POR: Diego Mardónez Catalán – Doctor en Ciencias Geológicas, Docente de Geología de la Universidad Andrés Bello, Concepción.
Es conocido que la población de nuestro país está acostumbrada a los sismos, ya que somos (junto a Japón) los países “más símicos” del mundo. Por lo que es común minimizar los movimientos telúricos diciendo “es solo un temblor” y “ya va a pasar”, o ver a conductores de noticias seguir comentando mientras todo se mueve. Sin embargo, la madrugada del 27 de febrero de 2010 el centro-sur de Chile fue repentinamente despertado por un gran terremoto de magnitud 8,8 y posterior tsunami, que generaron gran destrucción y pérdidas humanas.
El denominado 27F está grabado en la memoria de los habitantes de las regiones afectadas, con innumerables experiencias vividas en los aproximadamente 3 minutos de duración del movimiento sísmico, el posterior tsunami y la seguidilla de réplicas. Los días y meses posteriores muchos especialistas explicaban las causas de este tipo de fenómenos, a 14 años de ocurrido no está mal repasar: los sismos corresponden a la percepción de ondas sísmicas provenientes de una ruptura (desplazamiento al interior de la tierra).
El caso del terremoto del 27F corresponde a un terremoto de “interplaca” que ocurren producto del deslizamiento entre dos placas tectónicas que convergen (“chocan”). Para el caso de la costa de Chile, la placa de Nazca empuja desde el oeste y se introduce (subducta) bajo la placa Sudamericana, estas placas están en contacto y “pegadas” (acopladas) la mayor parte del tiempo, pero cuando se acumula demasiada energía se desliza una sobre la otra (periodo co-sísmico), en el caso de terremotos grandes (aprox. ~9) ocurre una zona de ruptura de cientos de kilómetros de extensión y decenas de metros de desplazamiento. Este movimiento de placas genera un desplazamiento de enormes volúmenes de agua en el océano, lo que provoca la perturbación que se manifiesta en energéticas olas que conocemos como maremoto o tsunami. Una vez terminado el desplazamiento de las placas (terremoto), viene un periodo de “acomodo” de las mismas (periodo post-sísmico), lo que se manifiesta como sismos de magnitud menor al evento principal y especialmente en los extremos de la ruptura, estas réplicas decrecen en intensidad y recurrencia con el paso del tiempo.
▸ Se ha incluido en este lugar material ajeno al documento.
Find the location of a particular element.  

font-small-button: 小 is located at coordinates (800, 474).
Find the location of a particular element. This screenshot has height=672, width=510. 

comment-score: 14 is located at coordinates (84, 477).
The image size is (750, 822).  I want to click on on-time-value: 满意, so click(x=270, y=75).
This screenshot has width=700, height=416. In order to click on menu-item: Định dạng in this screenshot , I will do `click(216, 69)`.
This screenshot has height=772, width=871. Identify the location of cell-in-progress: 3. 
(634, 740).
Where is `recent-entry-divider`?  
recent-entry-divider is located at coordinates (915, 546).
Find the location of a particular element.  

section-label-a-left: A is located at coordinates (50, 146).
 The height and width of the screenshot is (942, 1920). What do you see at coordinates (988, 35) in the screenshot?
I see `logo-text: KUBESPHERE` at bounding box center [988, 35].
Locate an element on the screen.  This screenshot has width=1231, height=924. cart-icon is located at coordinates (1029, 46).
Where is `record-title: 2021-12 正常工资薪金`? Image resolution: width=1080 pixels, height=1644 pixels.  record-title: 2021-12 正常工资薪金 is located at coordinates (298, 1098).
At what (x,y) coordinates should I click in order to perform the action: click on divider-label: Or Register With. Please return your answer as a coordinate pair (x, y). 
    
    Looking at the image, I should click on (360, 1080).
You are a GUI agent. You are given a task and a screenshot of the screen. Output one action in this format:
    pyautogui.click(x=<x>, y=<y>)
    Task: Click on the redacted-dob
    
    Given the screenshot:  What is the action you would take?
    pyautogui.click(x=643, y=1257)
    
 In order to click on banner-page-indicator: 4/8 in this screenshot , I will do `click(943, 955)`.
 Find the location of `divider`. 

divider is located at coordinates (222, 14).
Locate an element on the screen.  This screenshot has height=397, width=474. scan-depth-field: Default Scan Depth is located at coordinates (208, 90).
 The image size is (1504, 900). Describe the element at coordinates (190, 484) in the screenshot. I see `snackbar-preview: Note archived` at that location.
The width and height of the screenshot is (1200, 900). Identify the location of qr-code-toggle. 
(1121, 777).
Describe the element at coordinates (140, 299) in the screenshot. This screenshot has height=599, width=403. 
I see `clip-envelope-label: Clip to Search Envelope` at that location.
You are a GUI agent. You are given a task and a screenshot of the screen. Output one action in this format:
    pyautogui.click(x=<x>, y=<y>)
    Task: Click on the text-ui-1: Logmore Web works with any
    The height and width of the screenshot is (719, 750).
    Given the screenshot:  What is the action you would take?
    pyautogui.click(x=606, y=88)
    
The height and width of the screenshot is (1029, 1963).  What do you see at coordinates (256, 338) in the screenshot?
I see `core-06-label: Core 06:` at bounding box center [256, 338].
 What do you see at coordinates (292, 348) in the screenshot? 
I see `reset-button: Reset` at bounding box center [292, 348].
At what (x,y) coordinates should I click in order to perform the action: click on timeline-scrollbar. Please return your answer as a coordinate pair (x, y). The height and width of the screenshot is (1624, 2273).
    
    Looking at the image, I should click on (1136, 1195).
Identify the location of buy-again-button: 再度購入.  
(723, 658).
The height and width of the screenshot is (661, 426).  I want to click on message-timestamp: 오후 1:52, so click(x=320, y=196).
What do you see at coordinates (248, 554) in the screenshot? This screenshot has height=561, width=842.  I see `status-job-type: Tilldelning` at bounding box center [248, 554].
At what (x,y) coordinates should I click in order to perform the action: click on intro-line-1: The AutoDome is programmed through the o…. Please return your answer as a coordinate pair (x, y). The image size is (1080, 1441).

En lenguaje sismológico el 27F se conoce como Terremoto de Maule de 2010, ya que la ruptura se extendió aproximadamente desde Pichilemu hasta el sur de Concepción, abarcando las regiones de O’Higgins, Maule y Biobío (Ñuble).
Si bien la población chilena conoce la experiencia de los terremotos, en el aspecto técnico y reacción frente a la emergencia queda mucho camino que recorrer. El sismo de Maule nos recordó lo frágiles que somos como sociedad, y lo poco preparados que estábamos como población y estado frente a una amenaza sísmica.
Los meses posteriores se enfocaron en la reconstrucción del territorio afectado y entregar información respecto de la naturaleza de estos fenómenos, sus consecuencias y cómo reaccionar frente a ello. Sin embargo, el paso del tiempo relega la prioridad de estar preparados frente a una amenaza, como tener un plan de reunión familiar, ubicación de zonas seguras, “kit” de emergencia a mano, entre otros. También se olvidan los planes de diseño urbano y construcción adecuada para minimizar los efectos de los terremotos y tsunamis en las zonas costeras. Si bien los terremotos como el de Maule de 2010 tienen recurrencias en torno a los 100 años, el pasado 2023 y el inicio de este año, ponen de manifiesto que las emergencias en nuestro territorio tienen alta de recurrencia y parece estar disminuyendo, por lo que el estado y las personas debemos contar con una buena planificación y respuesta frente a emergencias de distinta procedencia con el fin de minimizar las consecuencias.